Em agosto 1792 chegam comissários da Assembleia Legislativa da França para disciplinar a colônia e conceder direitos políticos. Mas na chegada em São Domingo, as massas na França tomaram o Palácio das Tulherias, símbolo da monarquia. Um ano depois, proclamava-se que "Todos os homens nascem livres e iguais em dignidade e direitos" e foram considerados livres e cidadãos da França todos os escravos que lutaram em favor da formação do estado republicano. Mais tarde Toussaint iria desertar do exército espanhol e juntar-se ao lado francês republicano. C.R.L. James analisa que neste momento nasce o jacobinismo negro, a república radical era agora a bandeira do proletariado negro. Os trabalhadores escravizados de São Domingo conquistaram sua liberdade e passaram a enxergar em Toussaint o líder indiscutível, o governador.

Assim, as disputas entre a burguesia e a nobreza na metrópole abriram o caminho para o levante das massas plebeias na França e, por sua vez, os escravos aceitaram e viram como sincero o apoio vindo dos proletários franceses. Apoio este que foi enfraquecida pelo avanço da reação na metrópole e, mais tarde, com a ascensão de Napoleão Bonaparte.
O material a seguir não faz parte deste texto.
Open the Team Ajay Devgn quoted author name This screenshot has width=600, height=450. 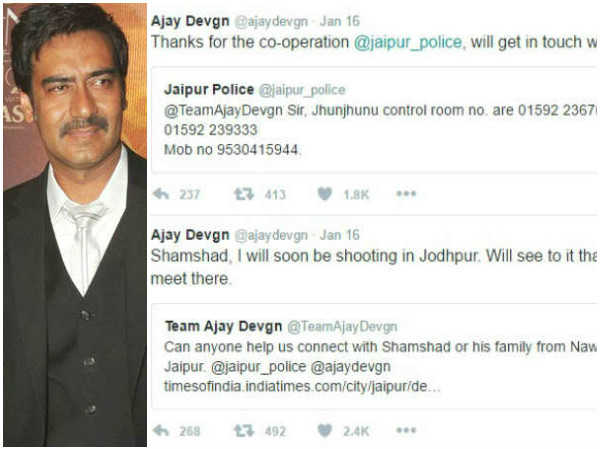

O governo de Napoleão na França procurou reforçar a nova ordem social, reconquistar o domínio colonial e restaurar a escravidão.

Os enviados de Napoleão usaram como estratégia para enfraquecer a revolução na colônia a implantação do ódio racial dos mulatos contra os negros para dividi-los, já que estes se encontravam nas principais posições do exército e do governo.

A última tentativa de Bonaparte foi com um exército de 60.000 homens que enfrentou o exército de ex-escravos que marcharam com bandeiras inscritas "Liberdade ou Morte", resultando na grandiosa derrota de um dos exércitos mais poderosos do mundo, e tão logo proclamaram a Declaração da Independência em 01 de janeiro de 1804 e a criação do Haiti.

A Ata de Independência declarava: "Antes morrer que viver sendo dominando" e seu redator declarou, no final: "Para avançar em redigir a declaração de independência, tivemos a pele do homem branco como papel, sua cabeça para escrever, seu sangue como tinta e suas armas como canetas”.

A colônia de São Domingo se transformou assim no Haiti, dando passos a primeira revolução social, que lutou para construir um Estado nacional próprio e, na América Latina, foi a primeira a conseguir a independência.